::: Data lines :::
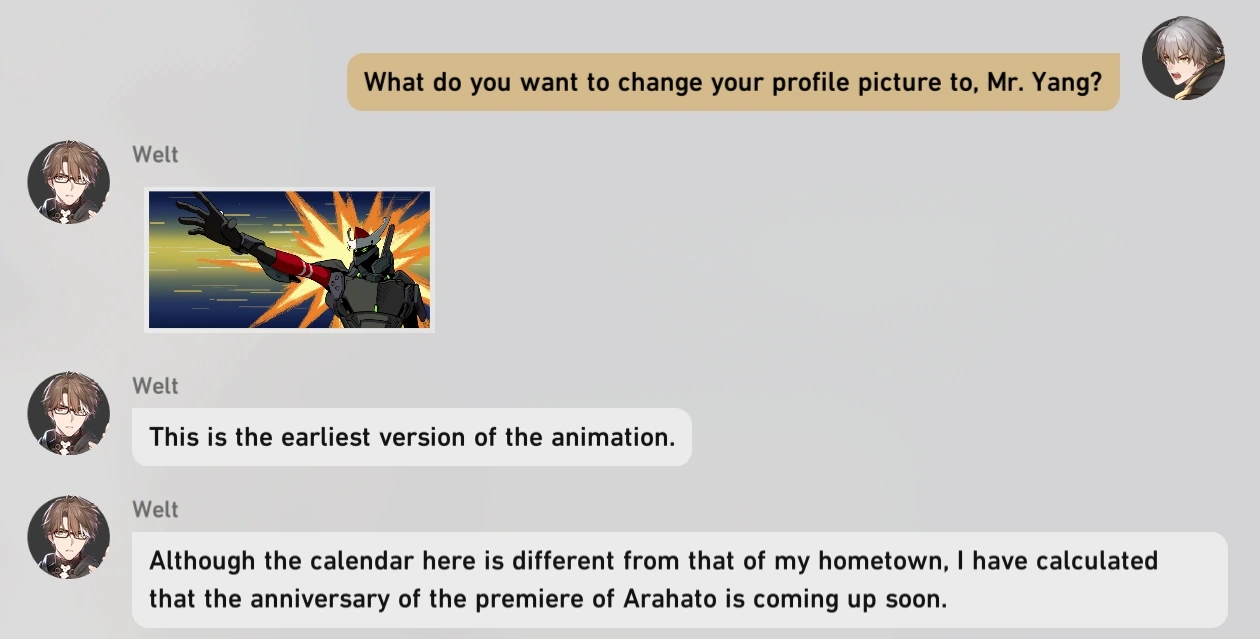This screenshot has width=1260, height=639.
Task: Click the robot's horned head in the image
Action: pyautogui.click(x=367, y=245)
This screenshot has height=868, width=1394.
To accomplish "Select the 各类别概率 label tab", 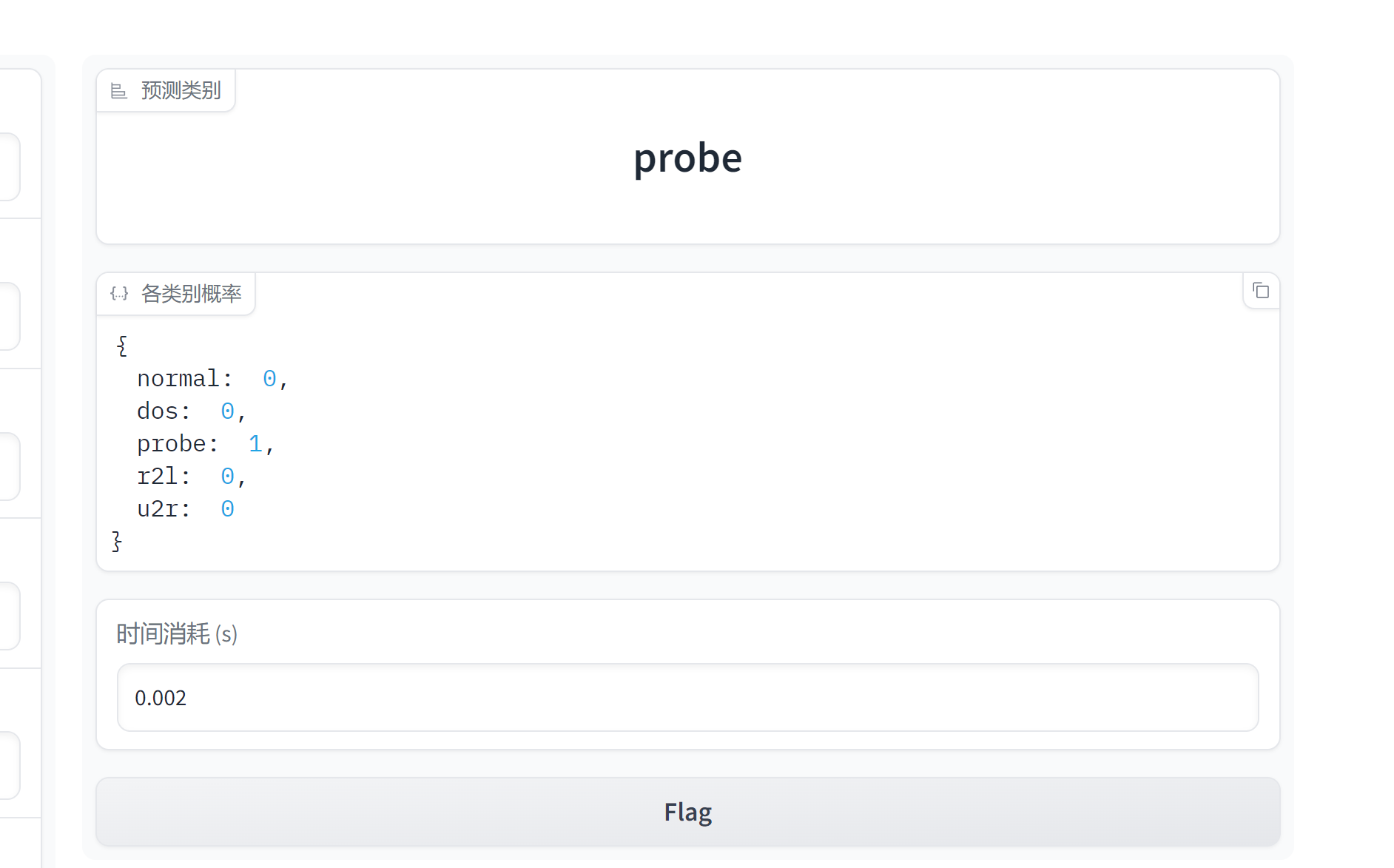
:::
::: Data lines :::
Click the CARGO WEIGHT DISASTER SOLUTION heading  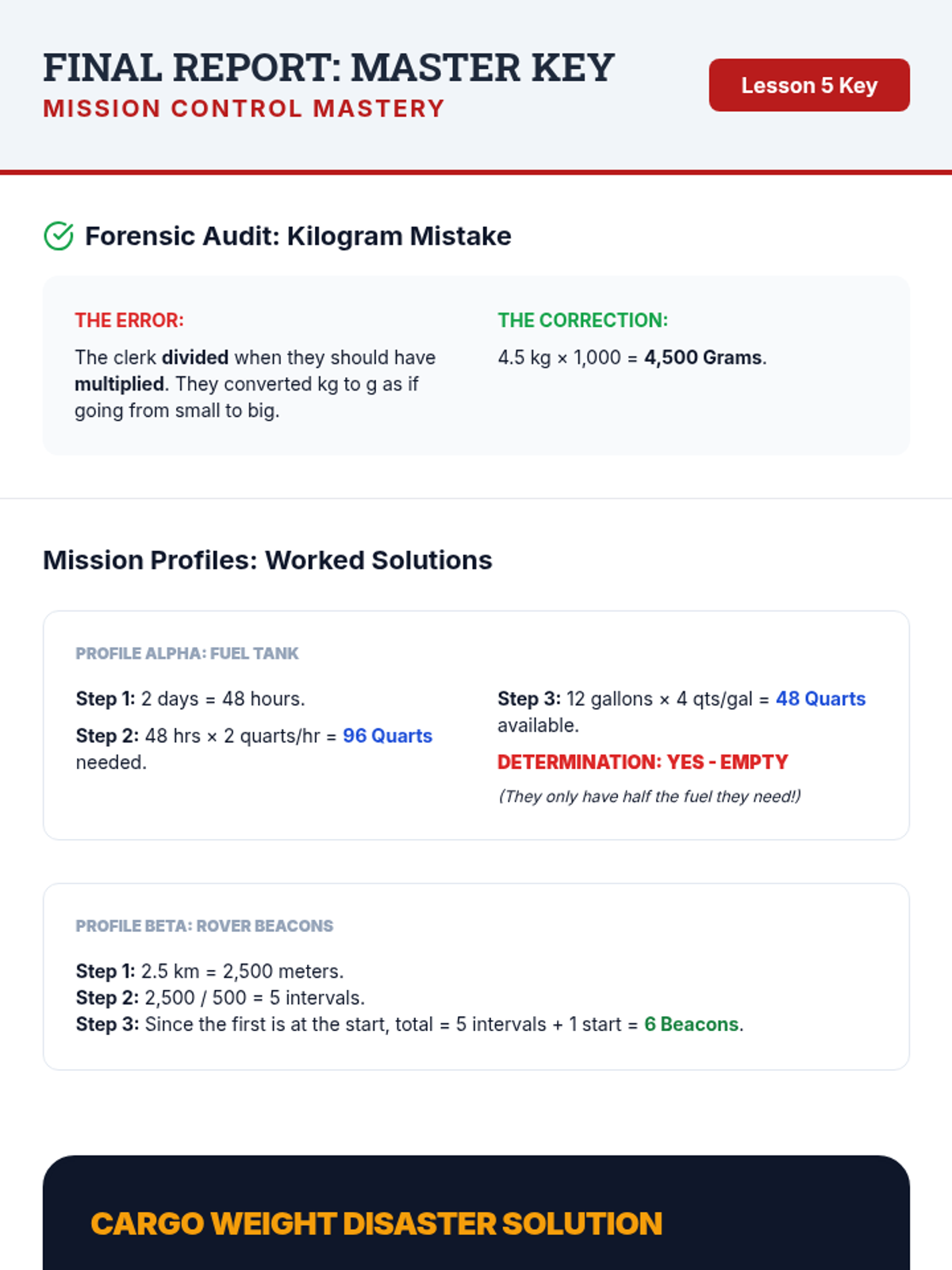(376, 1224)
:::
What the task asks ▸ Copy out everything from the line containing "This screenshot has height=868, width=1394." down to the line containing "the 各类别概率 label", keeping the text identical. Leave the pictures out of your answer.

Answer to this problem ▸
This screenshot has height=868, width=1394.
To accomplish "Select the 各类别概率 label tab", 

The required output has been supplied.